- Exercise directions
Copy every line of the material below word for word, leaving out the pictures.

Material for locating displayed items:

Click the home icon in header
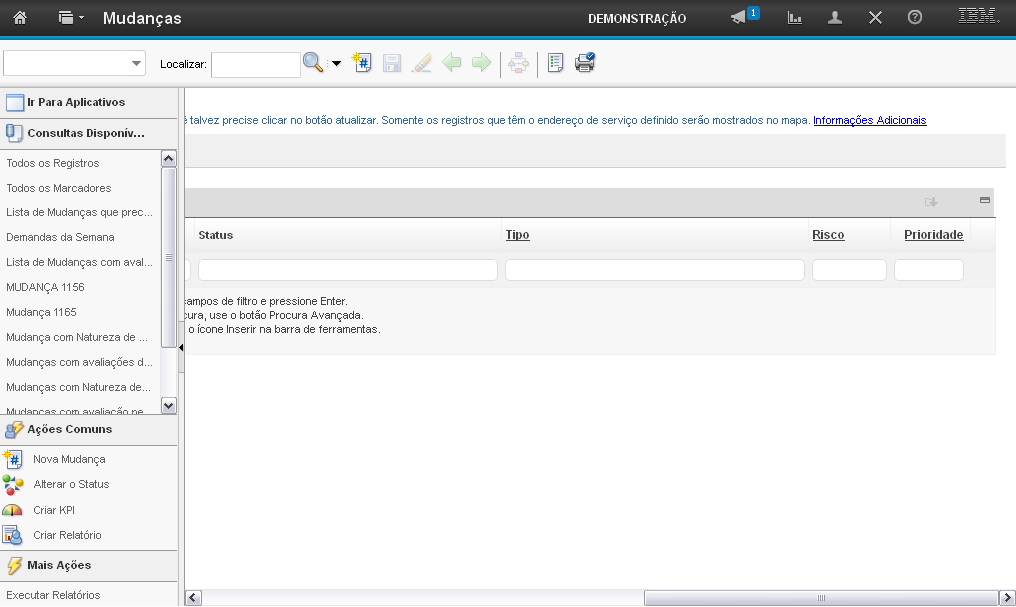The image size is (1016, 607). click(x=19, y=18)
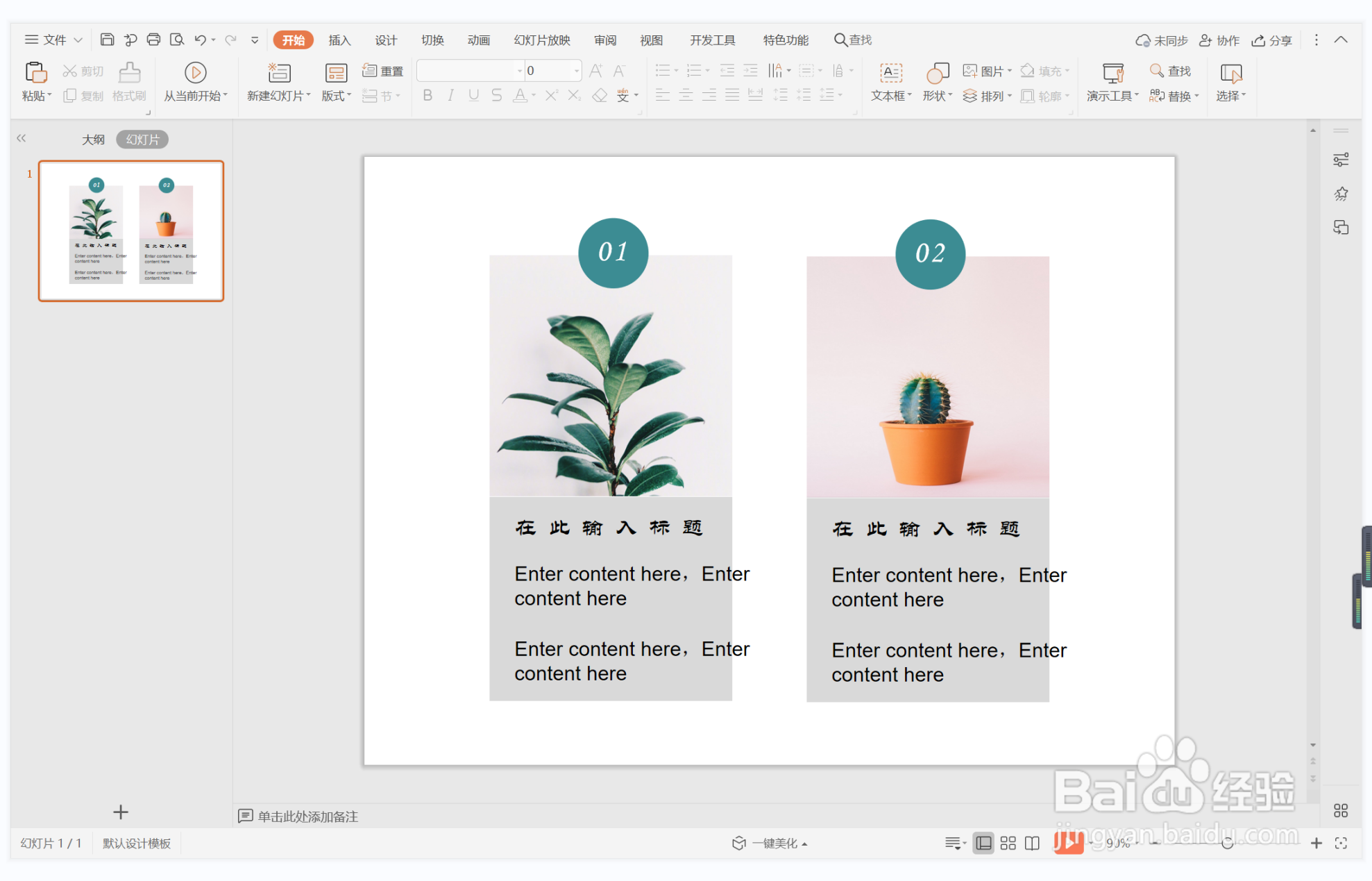The height and width of the screenshot is (881, 1372).
Task: Switch to slide sorter view
Action: tap(1008, 843)
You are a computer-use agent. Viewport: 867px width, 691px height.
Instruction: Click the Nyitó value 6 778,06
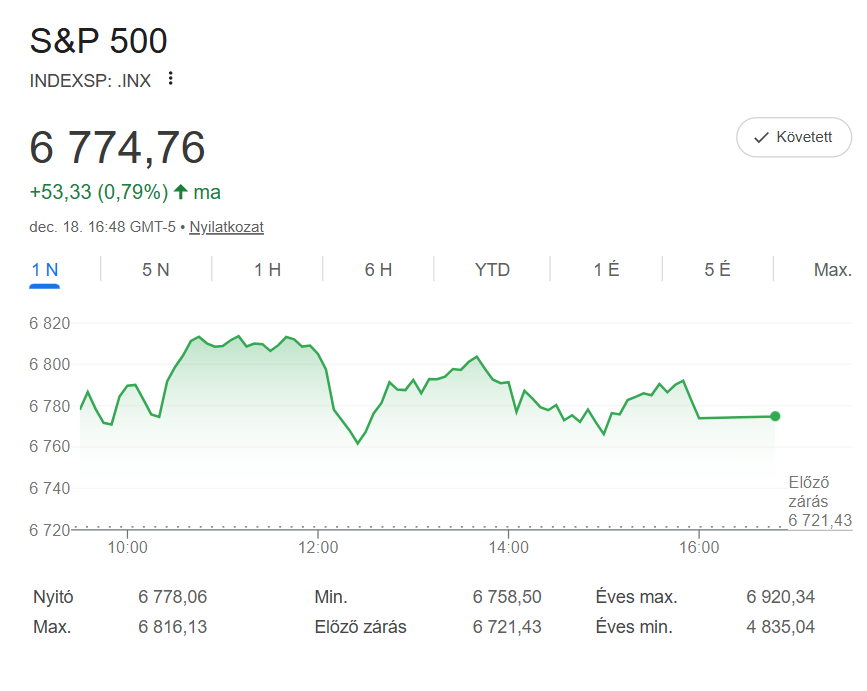pyautogui.click(x=173, y=597)
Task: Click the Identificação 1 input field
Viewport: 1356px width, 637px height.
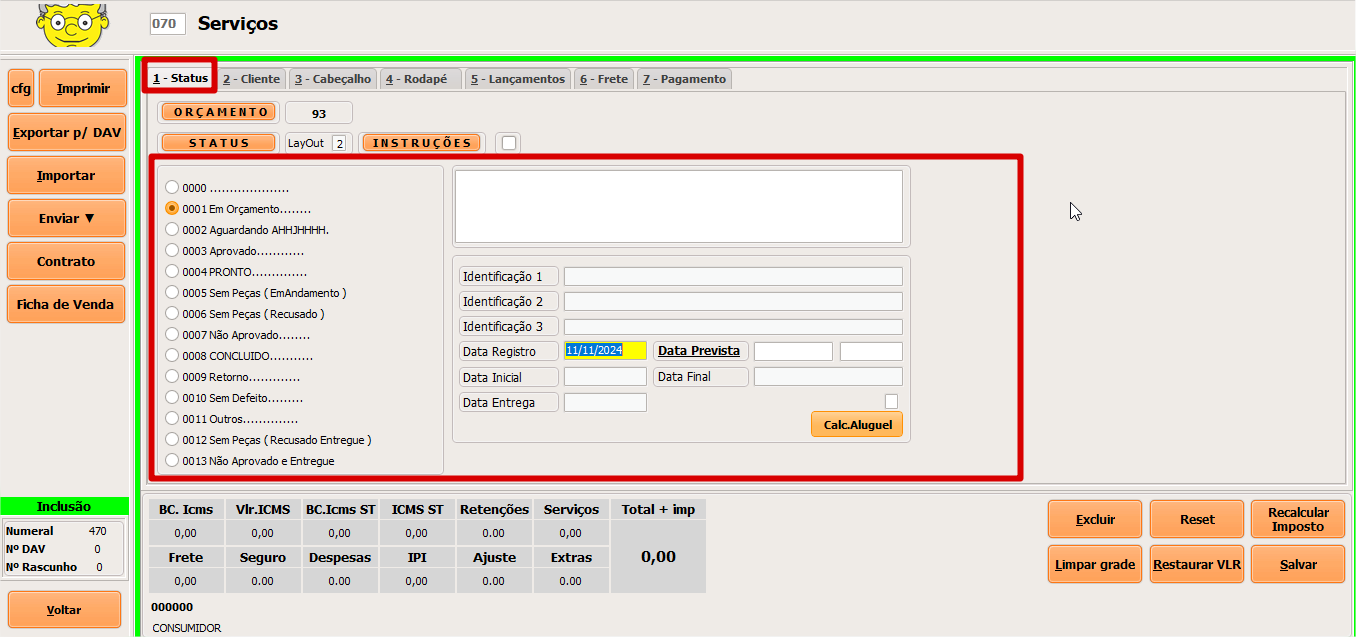Action: (732, 277)
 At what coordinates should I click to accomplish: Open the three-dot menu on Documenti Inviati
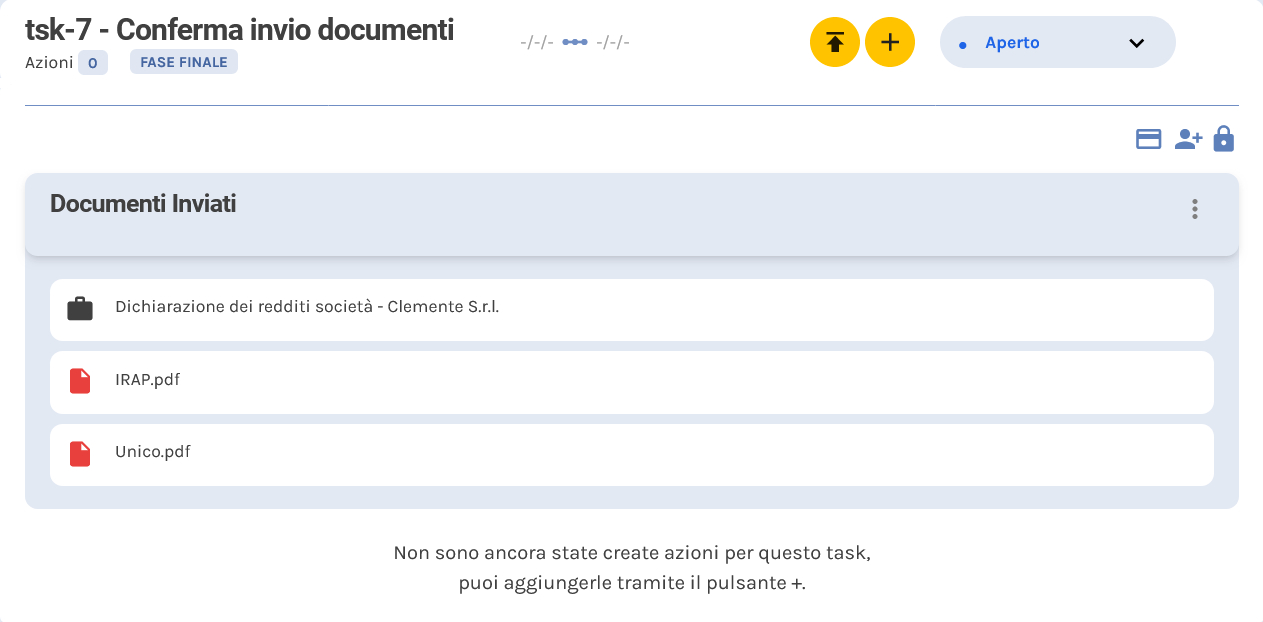(x=1194, y=209)
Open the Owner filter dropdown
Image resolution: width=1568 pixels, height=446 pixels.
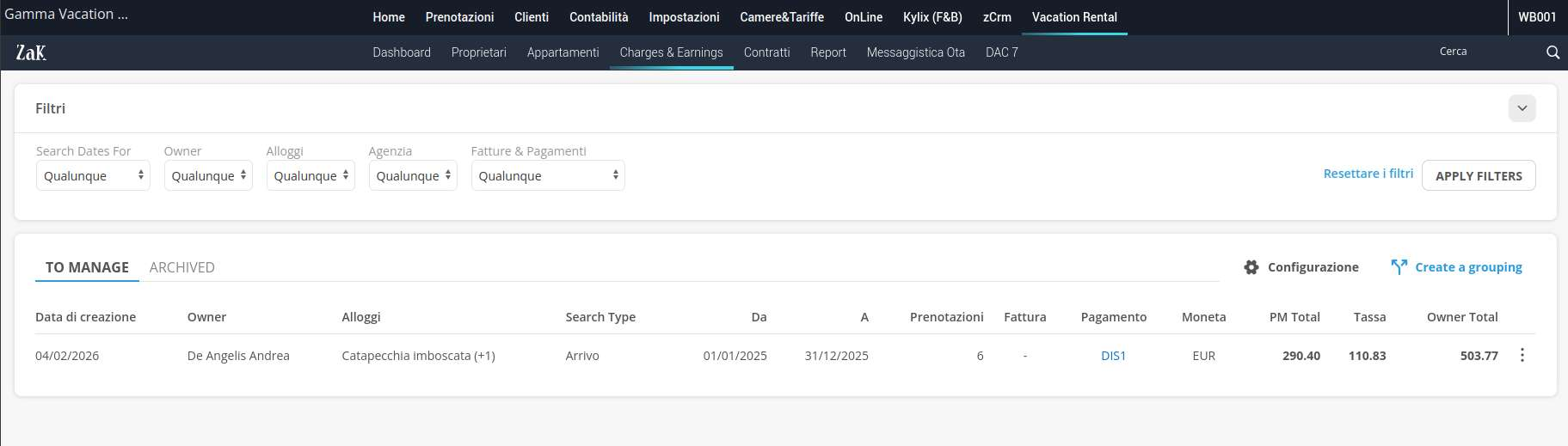[x=208, y=176]
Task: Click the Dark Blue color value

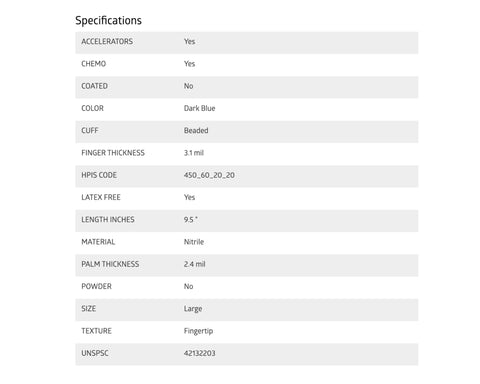Action: 199,108
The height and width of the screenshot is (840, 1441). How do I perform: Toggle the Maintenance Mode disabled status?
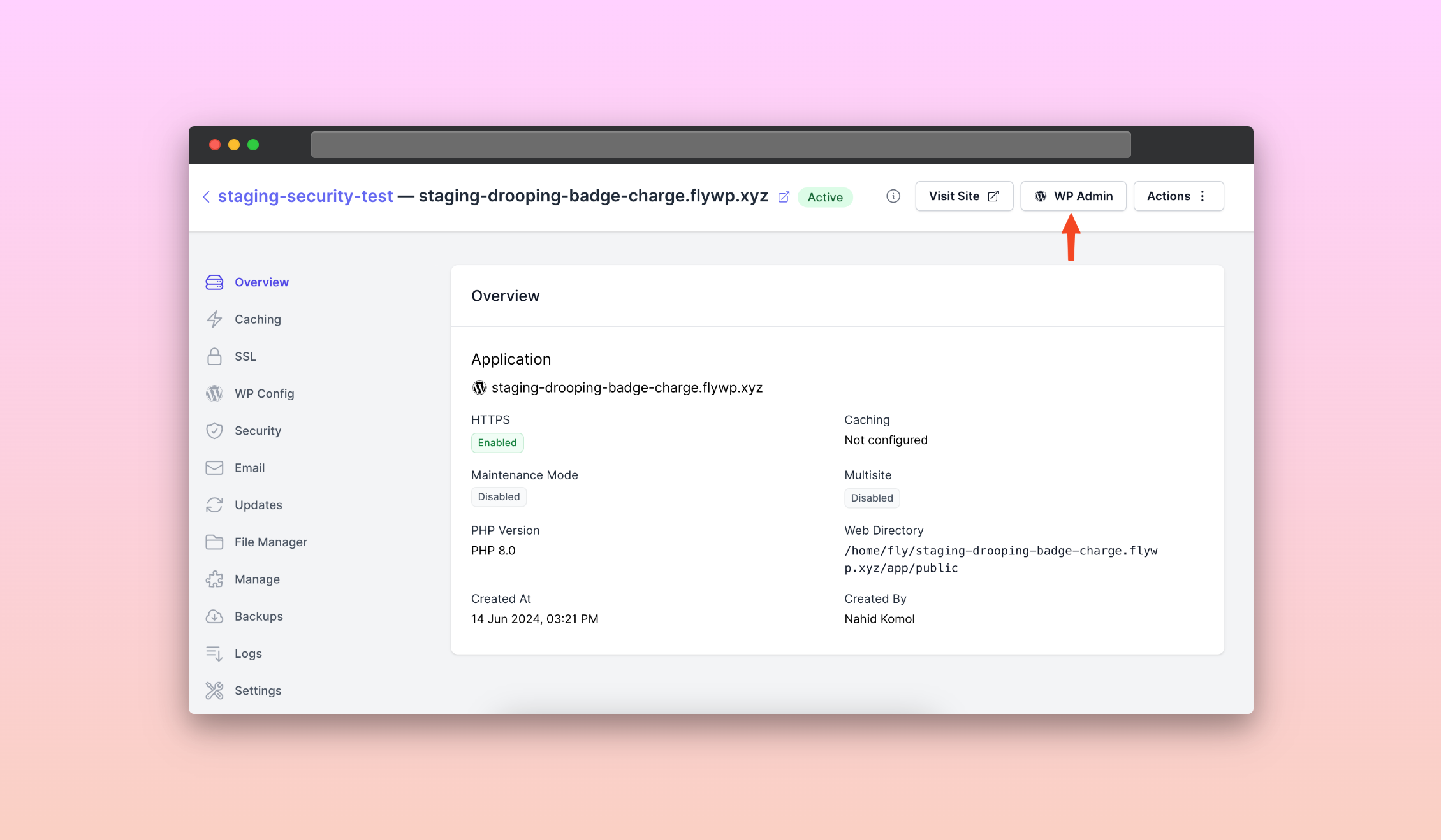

- Result of the exercise
Click the home icon in header
The image size is (1016, 607). click(x=19, y=18)
The height and width of the screenshot is (881, 1372).
Task: Switch to slide sorter view
Action: tap(1008, 843)
You are a computer-use agent. Viewport: 867px width, 691px height.
Instruction: Click the Nyitó value 6 778,06
pyautogui.click(x=173, y=597)
Task: Click the Identificação 1 input field
Viewport: 1356px width, 637px height.
Action: (732, 277)
 At what coordinates should I click to accomplish: Open the three-dot menu on Documenti Inviati
(x=1194, y=209)
Open the Owner filter dropdown
Image resolution: width=1568 pixels, height=446 pixels.
[x=208, y=176]
Task: Click the Dark Blue color value

Action: 199,108
The height and width of the screenshot is (840, 1441). How do I perform: Toggle the Maintenance Mode disabled status?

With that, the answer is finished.